+++ Input data
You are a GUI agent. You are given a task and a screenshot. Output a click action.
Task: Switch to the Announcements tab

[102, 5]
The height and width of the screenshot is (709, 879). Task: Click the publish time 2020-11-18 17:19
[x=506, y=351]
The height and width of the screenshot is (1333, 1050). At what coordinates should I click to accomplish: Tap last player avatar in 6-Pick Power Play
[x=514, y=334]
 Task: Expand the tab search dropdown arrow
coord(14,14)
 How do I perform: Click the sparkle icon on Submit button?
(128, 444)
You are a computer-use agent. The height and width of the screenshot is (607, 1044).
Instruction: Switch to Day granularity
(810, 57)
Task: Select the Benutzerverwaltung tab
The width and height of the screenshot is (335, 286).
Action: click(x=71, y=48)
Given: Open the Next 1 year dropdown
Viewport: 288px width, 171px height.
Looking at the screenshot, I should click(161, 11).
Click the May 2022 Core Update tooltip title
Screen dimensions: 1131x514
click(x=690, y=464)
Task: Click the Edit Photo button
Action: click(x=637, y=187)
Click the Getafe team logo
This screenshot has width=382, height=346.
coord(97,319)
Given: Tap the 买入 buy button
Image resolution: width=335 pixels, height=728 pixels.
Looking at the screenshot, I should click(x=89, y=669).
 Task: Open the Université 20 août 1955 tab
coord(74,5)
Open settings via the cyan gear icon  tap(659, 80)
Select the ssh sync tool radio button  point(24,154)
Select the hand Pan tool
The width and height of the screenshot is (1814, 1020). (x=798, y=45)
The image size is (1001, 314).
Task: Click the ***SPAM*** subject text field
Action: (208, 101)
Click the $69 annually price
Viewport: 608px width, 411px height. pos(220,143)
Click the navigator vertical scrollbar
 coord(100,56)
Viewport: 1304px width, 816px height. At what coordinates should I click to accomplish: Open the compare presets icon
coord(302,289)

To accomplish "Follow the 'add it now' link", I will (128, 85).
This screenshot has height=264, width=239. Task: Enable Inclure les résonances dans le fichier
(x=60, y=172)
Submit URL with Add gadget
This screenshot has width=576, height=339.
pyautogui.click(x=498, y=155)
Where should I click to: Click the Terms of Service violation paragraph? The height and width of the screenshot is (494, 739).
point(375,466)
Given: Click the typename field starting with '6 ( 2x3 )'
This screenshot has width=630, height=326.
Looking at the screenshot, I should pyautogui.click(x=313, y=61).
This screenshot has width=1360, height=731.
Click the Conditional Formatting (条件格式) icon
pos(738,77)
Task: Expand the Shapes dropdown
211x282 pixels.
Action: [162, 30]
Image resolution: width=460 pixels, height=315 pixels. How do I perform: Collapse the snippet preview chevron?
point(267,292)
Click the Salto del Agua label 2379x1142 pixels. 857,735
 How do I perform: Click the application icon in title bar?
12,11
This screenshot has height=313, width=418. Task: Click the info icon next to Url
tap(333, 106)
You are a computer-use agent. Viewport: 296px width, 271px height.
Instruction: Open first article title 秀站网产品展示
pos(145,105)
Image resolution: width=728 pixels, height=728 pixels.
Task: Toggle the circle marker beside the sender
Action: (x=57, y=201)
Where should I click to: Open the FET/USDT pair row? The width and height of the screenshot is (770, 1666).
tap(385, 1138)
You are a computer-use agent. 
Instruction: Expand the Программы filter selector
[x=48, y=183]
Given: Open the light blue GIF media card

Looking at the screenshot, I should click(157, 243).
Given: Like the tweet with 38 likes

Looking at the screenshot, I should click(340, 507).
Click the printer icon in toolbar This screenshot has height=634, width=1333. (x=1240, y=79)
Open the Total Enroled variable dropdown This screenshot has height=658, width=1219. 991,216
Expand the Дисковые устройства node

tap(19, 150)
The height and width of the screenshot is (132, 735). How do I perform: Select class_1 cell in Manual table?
++++++
> [Exercise aim] All of the data must be set down again exactly.

> [Solution to the problem]
You are a GUI agent. You are given a task and a screenshot. Output a click action.
Task: Switch to the Announcements tab

[102, 5]
The height and width of the screenshot is (709, 879). Task: Click the publish time 2020-11-18 17:19
[x=506, y=351]
The height and width of the screenshot is (1333, 1050). At what coordinates should I click to accomplish: Tap last player avatar in 6-Pick Power Play
[x=514, y=334]
 Task: Expand the tab search dropdown arrow
coord(14,14)
 How do I perform: Click the sparkle icon on Submit button?
(128, 444)
You are a computer-use agent. The height and width of the screenshot is (607, 1044).
Instruction: Switch to Day granularity
(810, 57)
Task: Select the Benutzerverwaltung tab
The width and height of the screenshot is (335, 286).
Action: click(x=71, y=48)
Given: Open the Next 1 year dropdown
Viewport: 288px width, 171px height.
Looking at the screenshot, I should click(161, 11).
Click the May 2022 Core Update tooltip title
Screen dimensions: 1131x514
click(x=690, y=464)
Task: Click the Edit Photo button
Action: click(x=637, y=187)
Click the Getafe team logo
This screenshot has width=382, height=346.
coord(97,319)
Given: Tap the 买入 buy button
Image resolution: width=335 pixels, height=728 pixels.
Looking at the screenshot, I should click(x=89, y=669).
 Task: Open the Université 20 août 1955 tab
coord(74,5)
Open settings via the cyan gear icon  tap(659, 80)
Select the ssh sync tool radio button  point(24,154)
Select the hand Pan tool
The width and height of the screenshot is (1814, 1020). (x=798, y=45)
The image size is (1001, 314).
Task: Click the ***SPAM*** subject text field
Action: (208, 101)
Click the $69 annually price
Viewport: 608px width, 411px height. pos(220,143)
Click the navigator vertical scrollbar
 coord(100,56)
Viewport: 1304px width, 816px height. At what coordinates should I click to accomplish: Open the compare presets icon
coord(302,289)

To accomplish "Follow the 'add it now' link", I will (128, 85).
This screenshot has height=264, width=239. Task: Enable Inclure les résonances dans le fichier
(x=60, y=172)
Submit URL with Add gadget
This screenshot has width=576, height=339.
pyautogui.click(x=498, y=155)
Where should I click to: Click the Terms of Service violation paragraph? The height and width of the screenshot is (494, 739).
point(375,466)
Given: Click the typename field starting with '6 ( 2x3 )'
This screenshot has width=630, height=326.
Looking at the screenshot, I should pyautogui.click(x=313, y=61).
This screenshot has width=1360, height=731.
Click the Conditional Formatting (条件格式) icon
pos(738,77)
Task: Expand the Shapes dropdown
211x282 pixels.
Action: [162, 30]
Image resolution: width=460 pixels, height=315 pixels. How do I perform: Collapse the snippet preview chevron?
point(267,292)
Click the Salto del Agua label 2379x1142 pixels. 857,735
 How do I perform: Click the application icon in title bar?
12,11
This screenshot has height=313, width=418. Task: Click the info icon next to Url
tap(333, 106)
You are a computer-use agent. Viewport: 296px width, 271px height.
Instruction: Open first article title 秀站网产品展示
pos(145,105)
Image resolution: width=728 pixels, height=728 pixels.
Task: Toggle the circle marker beside the sender
Action: (x=57, y=201)
Where should I click to: Open the FET/USDT pair row? The width and height of the screenshot is (770, 1666).
tap(385, 1138)
You are a computer-use agent. 
Instruction: Expand the Программы filter selector
[x=48, y=183]
Given: Open the light blue GIF media card

Looking at the screenshot, I should click(157, 243).
Given: Like the tweet with 38 likes

Looking at the screenshot, I should click(340, 507).
Click the printer icon in toolbar This screenshot has height=634, width=1333. (x=1240, y=79)
Open the Total Enroled variable dropdown This screenshot has height=658, width=1219. 991,216
Expand the Дисковые устройства node

tap(19, 150)
The height and width of the screenshot is (132, 735). How do I perform: Select class_1 cell in Manual table?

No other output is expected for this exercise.